Tuesday, October 17, 2017

Fuck Warrior

Pictured: A gassed-up bigot
Photo Credit: WWE.com
When Ultimate Warrior died, I didn’t write a flowery eulogy to him. While I kept my feelings low key for the most part, I didn’t hide that I didn’t think he was worthy of the hagiography that had been written to him, both in his last act of life being inducted into the WWE Hall of Fame or during his death. The man was a bigot and a spiteful, hateful man interpersonally. Of course, even though my words were tame in their truth, I was accosted by people online who didn’t agree with what I wrote on Twitter or even here. MMA “journalists” named Bloodstain Lane and Front Row Brian among others decided to attack me because I didn’t have the temerity to honor a mediocre performer who turned out to be an exponentially worse human being. While I held back because I didn’t want any vitriol to seep to the people mourning him, my point remains. You shouldn’t be forgiven for your heinous acts in death if you didn’t atone or at least apologize for them in life.

Warrior may have made up with Vince McMahon over his interpersonal tensions that sent him away from WWE for years at a time, but really, why should anyone but McMahon or his inner circle care about that reconciliation? Did Warrior ever reach out to Bobby Heenan after he made comments wishing that the cancer that took his jaw also would take his life? Of course, Heenan ended up outliving Warrior anyway, though I’m not sure I’d classify years of declining health and pain as having a “last laugh,” but that’s neither here nor there. Furthermore, did Warrior ever atone for his grotesquely homophobic remarks time and time again? No. He reconciled with one man, and while I am not privy to Warrior’s thoughts, I can safely assume that it had more to do with money and attention rather than anything worth praising.

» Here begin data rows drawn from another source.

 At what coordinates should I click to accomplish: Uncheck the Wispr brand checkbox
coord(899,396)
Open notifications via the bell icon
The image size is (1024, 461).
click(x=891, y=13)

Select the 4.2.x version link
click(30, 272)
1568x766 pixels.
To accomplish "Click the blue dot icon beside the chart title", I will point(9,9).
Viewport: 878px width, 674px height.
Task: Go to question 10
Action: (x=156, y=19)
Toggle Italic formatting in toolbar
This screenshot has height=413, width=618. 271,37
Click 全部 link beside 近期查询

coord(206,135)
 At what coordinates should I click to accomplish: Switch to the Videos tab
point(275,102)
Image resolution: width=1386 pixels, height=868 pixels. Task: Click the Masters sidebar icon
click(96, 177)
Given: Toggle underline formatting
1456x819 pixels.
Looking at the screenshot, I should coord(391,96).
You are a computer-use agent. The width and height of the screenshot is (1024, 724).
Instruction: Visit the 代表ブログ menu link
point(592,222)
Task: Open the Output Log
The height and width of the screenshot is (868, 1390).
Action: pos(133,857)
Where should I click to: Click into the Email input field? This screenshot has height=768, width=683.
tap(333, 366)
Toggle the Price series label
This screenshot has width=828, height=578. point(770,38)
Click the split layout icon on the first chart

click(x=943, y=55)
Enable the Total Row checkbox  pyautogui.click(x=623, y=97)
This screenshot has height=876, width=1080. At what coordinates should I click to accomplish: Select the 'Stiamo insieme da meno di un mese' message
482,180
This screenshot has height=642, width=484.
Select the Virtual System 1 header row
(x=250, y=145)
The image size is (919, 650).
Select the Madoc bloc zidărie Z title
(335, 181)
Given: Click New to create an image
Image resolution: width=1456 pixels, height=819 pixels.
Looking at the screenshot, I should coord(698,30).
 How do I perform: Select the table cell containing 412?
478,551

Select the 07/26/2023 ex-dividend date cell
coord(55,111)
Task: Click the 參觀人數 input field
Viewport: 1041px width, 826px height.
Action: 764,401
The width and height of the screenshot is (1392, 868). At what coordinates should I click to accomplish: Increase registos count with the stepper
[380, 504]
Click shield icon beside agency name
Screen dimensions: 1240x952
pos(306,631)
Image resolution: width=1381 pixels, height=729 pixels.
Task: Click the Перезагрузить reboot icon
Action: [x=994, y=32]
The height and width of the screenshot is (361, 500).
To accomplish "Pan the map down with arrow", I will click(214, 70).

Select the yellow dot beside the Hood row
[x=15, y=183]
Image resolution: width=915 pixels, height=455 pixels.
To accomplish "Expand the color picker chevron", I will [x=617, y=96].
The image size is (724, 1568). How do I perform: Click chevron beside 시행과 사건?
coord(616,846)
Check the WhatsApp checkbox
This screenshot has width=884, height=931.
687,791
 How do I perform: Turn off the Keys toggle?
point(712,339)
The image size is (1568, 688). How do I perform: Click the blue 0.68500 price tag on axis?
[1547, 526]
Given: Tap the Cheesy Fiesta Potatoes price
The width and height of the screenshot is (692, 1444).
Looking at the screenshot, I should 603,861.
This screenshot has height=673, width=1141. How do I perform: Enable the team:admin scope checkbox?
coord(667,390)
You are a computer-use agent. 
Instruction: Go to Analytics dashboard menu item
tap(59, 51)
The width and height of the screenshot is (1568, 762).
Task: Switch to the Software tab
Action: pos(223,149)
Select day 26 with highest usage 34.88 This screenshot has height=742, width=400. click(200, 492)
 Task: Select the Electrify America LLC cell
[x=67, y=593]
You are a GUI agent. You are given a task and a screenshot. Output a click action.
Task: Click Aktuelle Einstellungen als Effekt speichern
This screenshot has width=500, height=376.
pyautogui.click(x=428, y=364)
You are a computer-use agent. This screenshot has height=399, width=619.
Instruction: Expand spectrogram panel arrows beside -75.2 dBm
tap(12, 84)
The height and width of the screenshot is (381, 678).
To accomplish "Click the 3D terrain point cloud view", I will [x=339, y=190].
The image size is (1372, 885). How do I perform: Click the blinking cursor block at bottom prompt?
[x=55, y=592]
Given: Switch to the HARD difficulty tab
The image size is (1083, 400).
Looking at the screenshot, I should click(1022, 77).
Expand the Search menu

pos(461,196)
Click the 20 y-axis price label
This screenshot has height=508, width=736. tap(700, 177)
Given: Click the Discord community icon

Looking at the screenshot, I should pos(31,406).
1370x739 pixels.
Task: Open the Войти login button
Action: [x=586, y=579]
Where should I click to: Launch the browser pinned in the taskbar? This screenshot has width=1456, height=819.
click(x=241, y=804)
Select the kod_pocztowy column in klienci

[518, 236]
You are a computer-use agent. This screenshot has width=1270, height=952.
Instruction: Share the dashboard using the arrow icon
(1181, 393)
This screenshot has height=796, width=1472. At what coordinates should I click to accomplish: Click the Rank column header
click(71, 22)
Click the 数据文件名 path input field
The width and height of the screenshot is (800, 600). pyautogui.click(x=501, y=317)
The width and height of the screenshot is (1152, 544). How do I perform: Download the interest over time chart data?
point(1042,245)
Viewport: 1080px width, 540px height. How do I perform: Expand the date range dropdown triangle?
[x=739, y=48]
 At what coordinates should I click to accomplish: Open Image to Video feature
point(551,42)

So excuse me if I don’t buy the continual whitewashing of his legacy, including now, where he’s the company’s public face for this year’s breast cancer awareness campaign during October. One could jest that Warrior and Susan G. Komen are a perfect match for each other. Warrior was a rotten person, and Komen is a “charity” only in the sense that it collects money to make people aware the breast cancer exists. Whether it be its laughably low percentage of funds going to actual research even compared to other high-overhead charities or its questionable political ties or to the impossible barricades it puts up to common-person donations, Komen basically is a charity for corporations to use to pat themselves on the back for doing “something,” no matter how minimal that “something” is. In a way, it’s the perfect charity for Stephanie McMahon’s brand of hollow feminism, but I digress.

Still, despite Komen’s awful track record, WWE and its wrestlers either present or pretend to present it as its own way of doing good by a marginalized people. It’s ostensibly a good deed, which now is fronted with Warrior’s iconography as the standard borne. Last night on RAW saw that push go even further as every babyface wrestler as well as select heels like Alexa Bliss wore the Komen-affiliated shirt branded with Warrior’s facepaint on the front and the slogan exhorting breast cancer victims and survivors to “Unleash Your Warrior.” The intent is clear for these brave women to fight their disease with the kayfabe intensity that Warrior displayed as an active wrestler. However, I cannot divorce Warrior from his bigotry, so when WWE and Komen rally women to unleash their “Warrior” on breast cancer, I imagine them belittling the tumors with homophobic slurs and pseudointellectual barbs on why gayness is wrong.

Still, this action is par for the course from a tone-deaf company at the very least when it comes to social matters. It only has scrubbed persons from its association if it meant bad publicity, like with Chris Benoit and Hulk Hogan. With Hogan filtering his way back into WWE, he'll be welcomed back once people mostly forget that he's a racist goblin. The company has celebrated Jimmy Snuka, Pete Rose, and Fabulous Moolah. Hell, Donald Trump didn't become a grotesque monster overnight after announcing his candidacy for President. However, WWE isn't using its associations with Trump or Snuka or anyone else to put over how charitable and kind it is. Warrior may not have allegedly killed someone like Snuka did, but his presence in the WWE pantheon is far more toxic than his or anyone but possibly Trump because of how publicly and vitriolically hateful he was at almost all times. And not once did he ever ask for attrition from the *extremely AJ Styles voice* GAY COMMUNITY!?!?!

WWE is trash for co-opting the image, but one could argue it's only adopting just an image, a character that it housed and that it's using with permission of Warrior's survivors and estate. It's extremely gross, but it's still theoretically defensible. "Queering don't make the world work" taken to the grave is abhorrent. Fuck Warrior. Fuck his legacy. It's a legacy of hate, and not one that I'm sure I want to be glancingly exposed to while watching the rest of my problematic-as-fuck three hour wrestling program.